阅读文本:
****
美国公共新闻运动的支持者普遍对20世纪末美国的民主状况不满或感到担忧,主张通过新闻媒介来改善和提升民主,但同时他们也对美国新闻界的状况也满怀忧虑,公共新闻运动的发起人之一梅里特写道:新闻业的重要性已被侵蚀,它丧失了自己的目标,变成了一个平常的文字和视觉行业……如果要使我们的国家变得更好,如果要确保我们专业的前途,那么就有许多东西需要改变。[1]在梅里特所描绘的丧失目标的新闻业中,也存在许多迷失方向的记者。他们找不到追寻的目标,不知道应扮演什么样的社会角色。于是就有了重新定位身份的需要。公共新闻运动不失时机地为困惑中的美国记者打造了一种新的身份,即“公共新闻思想”的集大成者罗森所提出的“公民身份”(civic identity),[2]可是,这个新身份不但未获美国新闻界的广泛认同,反而招致了批评。
****
所给资料:
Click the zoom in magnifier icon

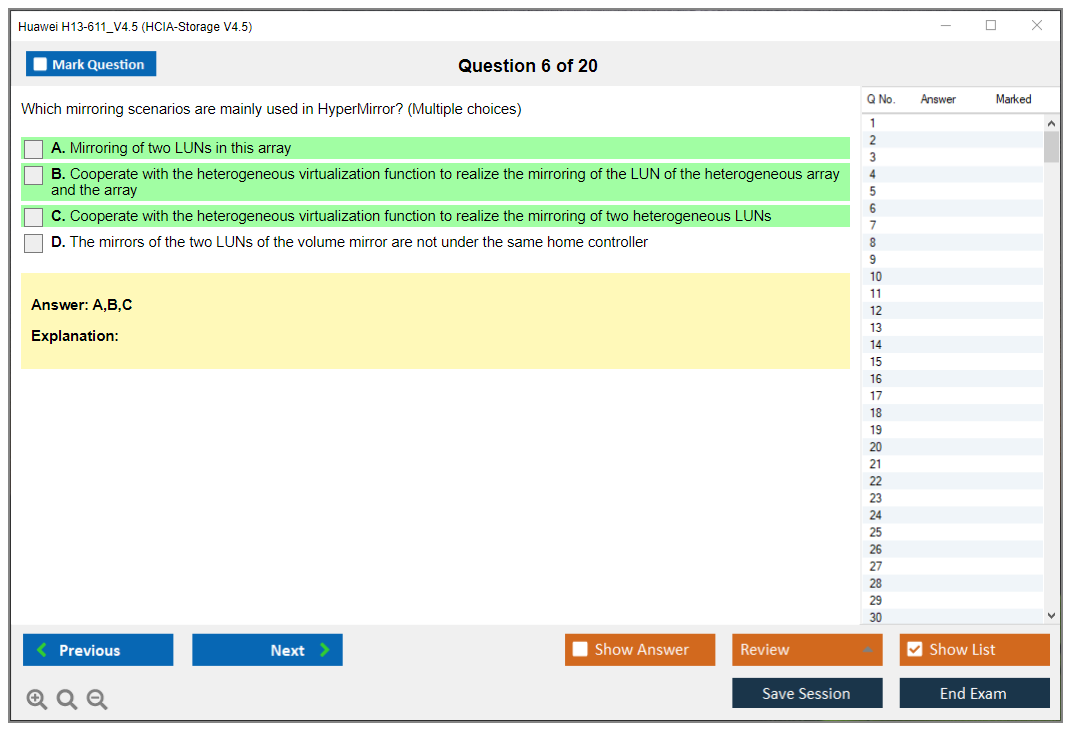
****
练习任务:
• 1. 把关于公共新闻运动的阅读文本中以“美国公共新闻运动的支持者”开头的段落改写成要点列表，并保留主要事实。
• 2. 紧接关于公共新闻运动的阅读文本的最后一句，续写一段。

参考答案:
• 1.
- 美国公共新闻运动的支持者普遍对20世纪末美国的民主状况不满或担忧，主张借助新闻媒介改善和提升民主。
- 他们同时也对美国新闻界的状况满怀忧虑。
- 运动发起人之一梅里特认为，新闻业的重要性已被侵蚀，丧失了目标，沦为平常的文字和视觉行业。他还认为，要让国家变得更好、确保专业前途，就有许多东西需要改变。
- 在这样的新闻业中，许多记者迷失方向，找不到目标，也不清楚自己应扮演的社会角色，因而需要重新定位身份。
- 公共新闻运动为这些记者打造了一种新身份，即“公共新闻思想”的集大成者罗森提出的“公民身份”（civic identity）。
- 这一新身份没有得到美国新闻界的广泛认同，反而招致了批评。

• 2.
一、新身份及其引发的争议

要弄清什么是所谓的“公民身份”,首先要理解什么是记者身份。在社会学语境中,身份一般是指使某事物成为某事物的一系列稳定的排他性因素。对于社会人而言,身份是一种区别于其他人的社会标识。对于一个专业而言,所谓身份就是区别于其他专业的标识,那么记者身份大体也就是由记者专业的一系列的特殊业务活动、特殊专业理念、特殊社会角色体现出来的“特征混合体”。从新闻史的角度来看,美国记者寻找专业身份的过程可分为三个阶段:一、创造自己独特的业务活动,即采访、速记等;二、形成专业理念,即客观、平衡等;三、厘清自己的社会角色定位,即“人民的斗士”、“看门狗”以及普利策所说的“船桥上的守望者”等。当然,这并不是三个分离的步骤,而是一个互渗、渐进的过程。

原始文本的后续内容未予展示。